[START Text excerpt]
To be honest, it's not clear how that can be addressed, because any patches
to printcmd.c must be applicable to the non-ppc64le and the ppc64le versions
of the file. 

So let's take a step back, and consider the risk/reward of this quite intrusive
patchset to such a crucial gdb file.  

First, "dis -f <address> <count>" is pretty much meaningless.  In order
to accomplish that, just don't use the "-f" argument! 

And BTW, even if you wanted to support it, it could be here done in 
cmd_dis() with a couple lines: 

                if (args[++optind]) {
                        if (reverse || forward) {
                                error(INFO,
                                    "count argument ignored with -%s option\n",
                                        reverse ? "r" : "f");
                        } else {
                                req->count = stol(args[optind],
                                        FAULT_ON_ERROR, NULL);
                                req->flags &= ~GNU_FUNCTION_ONLY;
                                count_entered++;
                        }
                }

i.e., by just setting "forward" back to FALSE if a count argument is appended.

Secondly, for "dis -r <address> count", you could simply run "dis -r <address> | tail -4".
For that matter, is it really all that onerous to see the fully disassembled function
up to the target address?

And again, even if you wanted to support it, it also seems like it could be accomplished
within the cmd_dis() function, given that the full output is pre-gathered into a tmpfile
prior to being displayed.
[END Text excerpt]
[START Data listing]
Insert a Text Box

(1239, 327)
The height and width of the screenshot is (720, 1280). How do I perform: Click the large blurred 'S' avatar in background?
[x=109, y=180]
[END Data listing]
[START Data listing]
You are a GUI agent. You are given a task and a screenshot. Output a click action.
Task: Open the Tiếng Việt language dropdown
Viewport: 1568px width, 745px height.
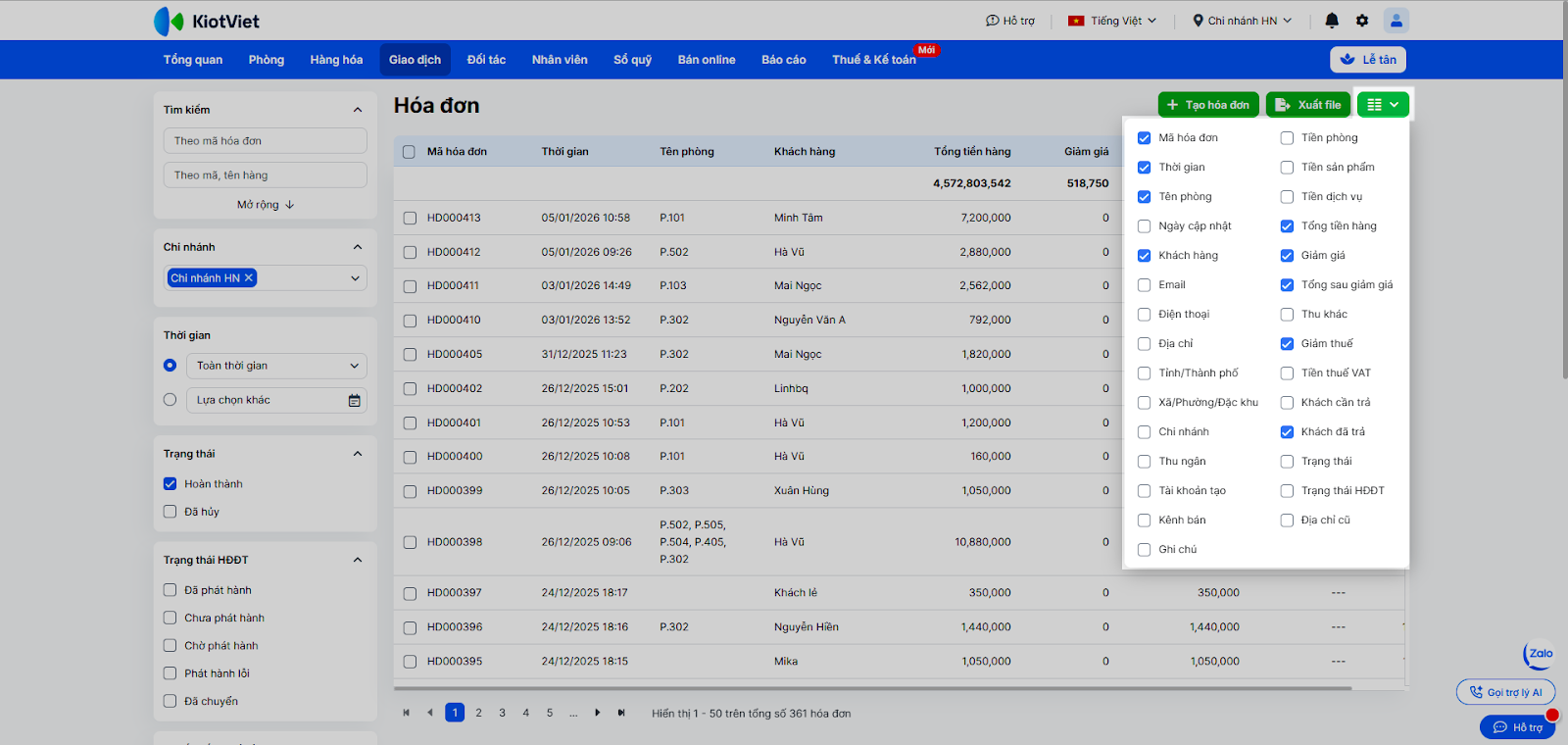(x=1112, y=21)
[END Data listing]
▶ **What to do**:
Could you reproduce the excerpt about the dis command patchset word for word, from "To be honest, it's" up to and including "of the file."?

▶ **Answer to the task**:
To be honest, it's not clear how that can be addressed, because any patches
to printcmd.c must be applicable to the non-ppc64le and the ppc64le versions
of the file.